▸ **PROBLEM STATEMENT**:
Extend the forum thread below about selling goat bucks, picking up directly after its final line and not from the data that follows it.

▸ **SOURCE TEXT**:

************

Wow, we had tons of bucks for sale on Craigslist this summer. I sold a non registered 4 month old for $50 and listed my registered for $125 and he was on there for weeks. I finally dropped my price to $100 and still sold him for a little less than that. I live in Nebraska and raise Nubians


----------



## Jessica84 (Oct 27, 2011)

Ohhh I hate trips. I had a ton and after the third set if mom didn't have a dairy looking bag I jerked a buck and took to the sale and got my $50 and moved on with life lol. I don't know about selling them too old. I have had a good handful of bottle kids and my life sucked because none of my kids would take a bottle from anyone but me. I had to leave for a day and left hubby in charge of my bucks bottle and he didn't eat that whole day. I thought he was full of crap so watched out the window the next day and nope wouldn't eat. What I would do is jerk them and right then put on cl if that's how you plan to sell. Let them bond with their new mom and milk adds up fast so if you wait too long your basically giving them away....that's my opinion any ways


----------



## Little-Bits-N-Pieces (Apr 7, 2013)

************

▸ **PROVIDED MATERIAL**:
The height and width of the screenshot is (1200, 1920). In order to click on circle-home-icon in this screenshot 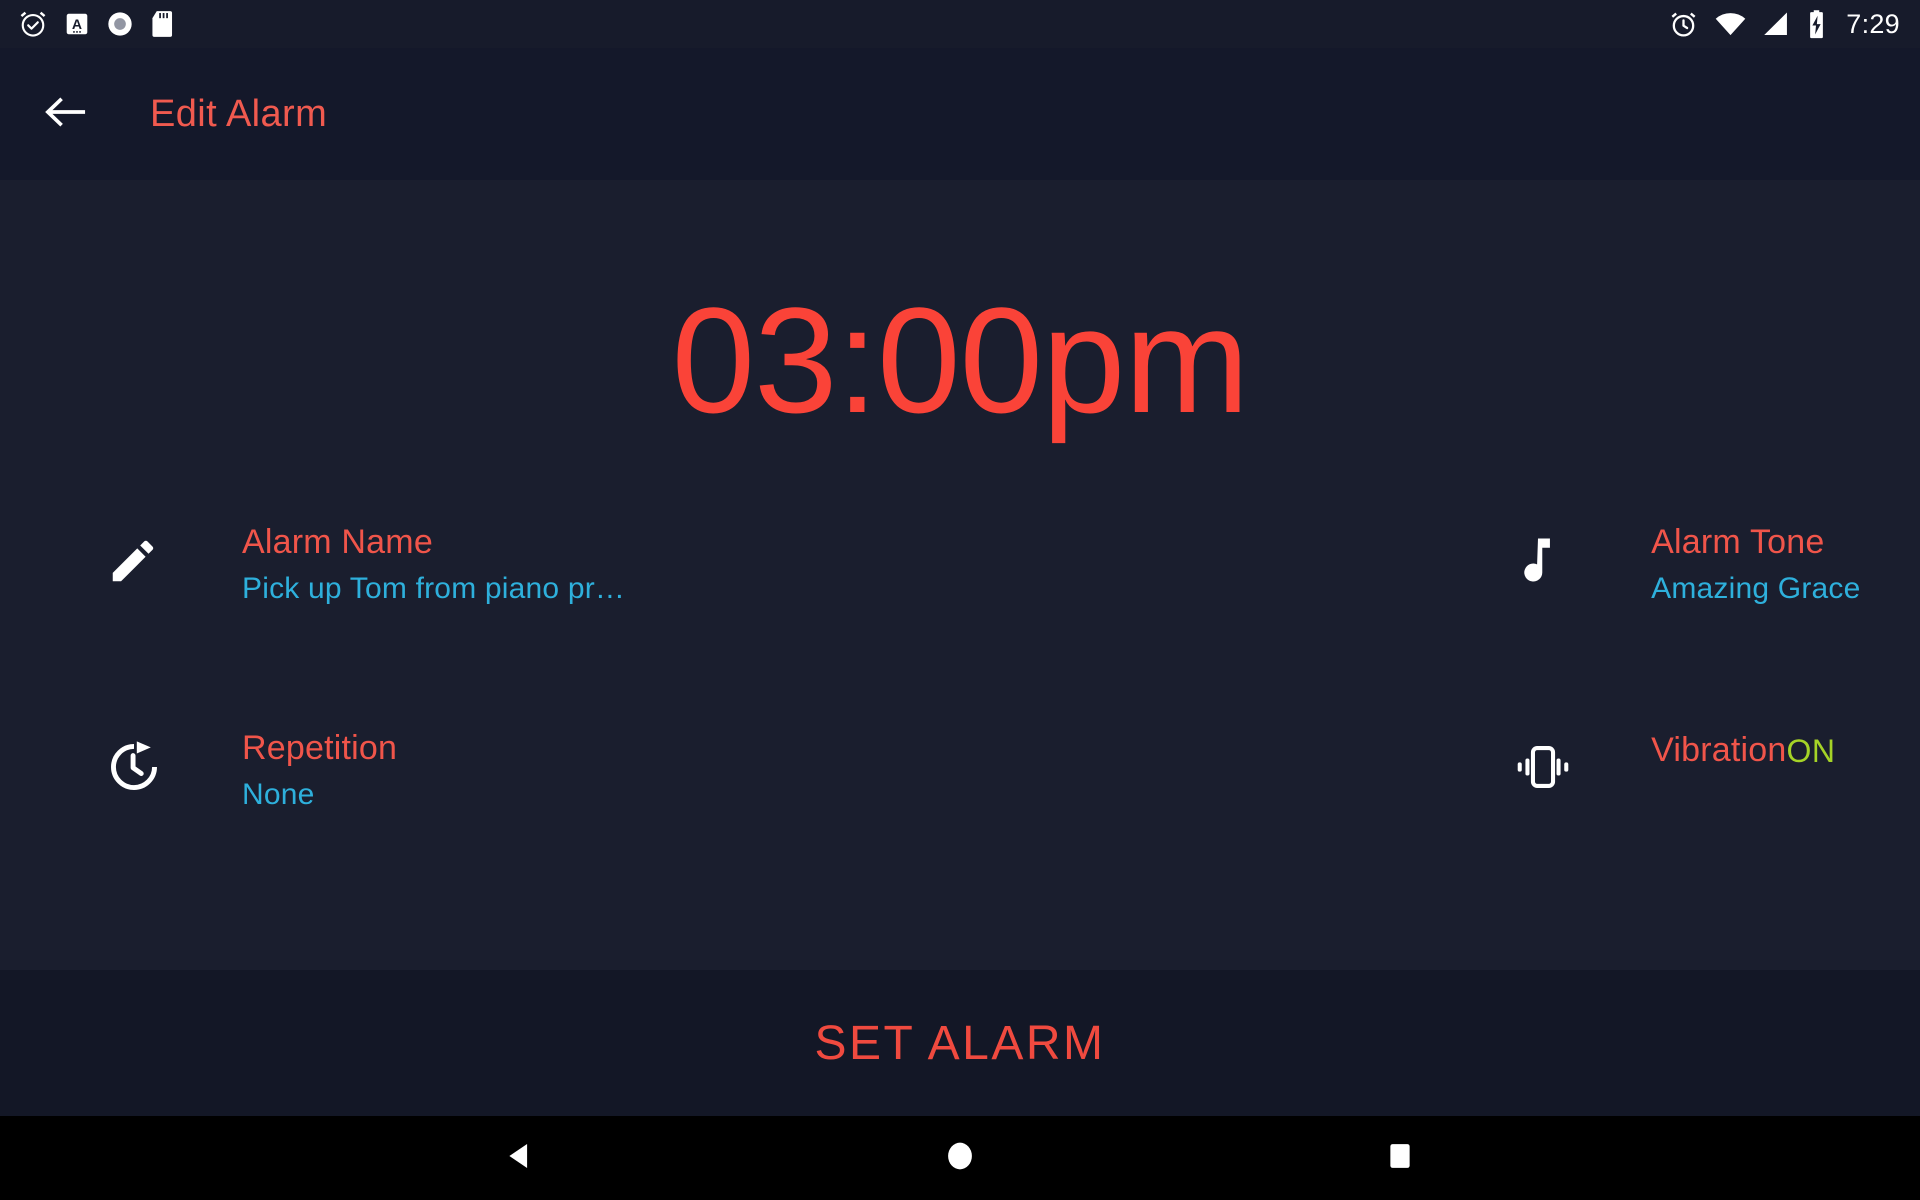, I will do `click(960, 1158)`.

************

▸ **FINAL ANSWER**:
Wow Jessica, that sucks! My bottle kids don't care who it is, it could be the boogie man, but if they have a bottle, they will follow you to the end of the world! :lol:

I love it when I get trips! 
I generally can sell a bottle kid for the same price as a dam raised kid, weaned or unweaned. If not, I sell them $100 cheaper.

Cathy, I would invest in a new buck! :lol:


----------



## Jessica84 (Oct 27, 2011)

Well I was just looking at your does so if you do have a bottle baby doe I just might go against my anti bottle baby attitude and take one lol. But yeah I don't know what's up with mine....maybe because I don't have a life and spend too much time with them lol but yeah it sucks


----------



## happybleats (Sep 12, 2010)

> Cathy, I would invest in a new buck!


We always got does from them until the last two years...!! maybe something in the water lol


----------



## HoosierShadow (Apr 20, 2010)

Thanks!
I'm not against having bottle babies, but if they aren't something that my kids want to show, and I could sell them to kids who want to raise them as 4-H projects, or just people that want to raise them on a bottle for pets, breeding or meat, that is fine with me. Either way, they will get taken care of even if we raise them 

Really, the only one I am greatly concerned about is the first possible doe due, one of our fullblood Boer does. She definitely can't handle 3. Her babies will be 100% registerable ABGA, so if she were to have 3, surely we could sell one to a 4-H kids, or for breeding, or meat.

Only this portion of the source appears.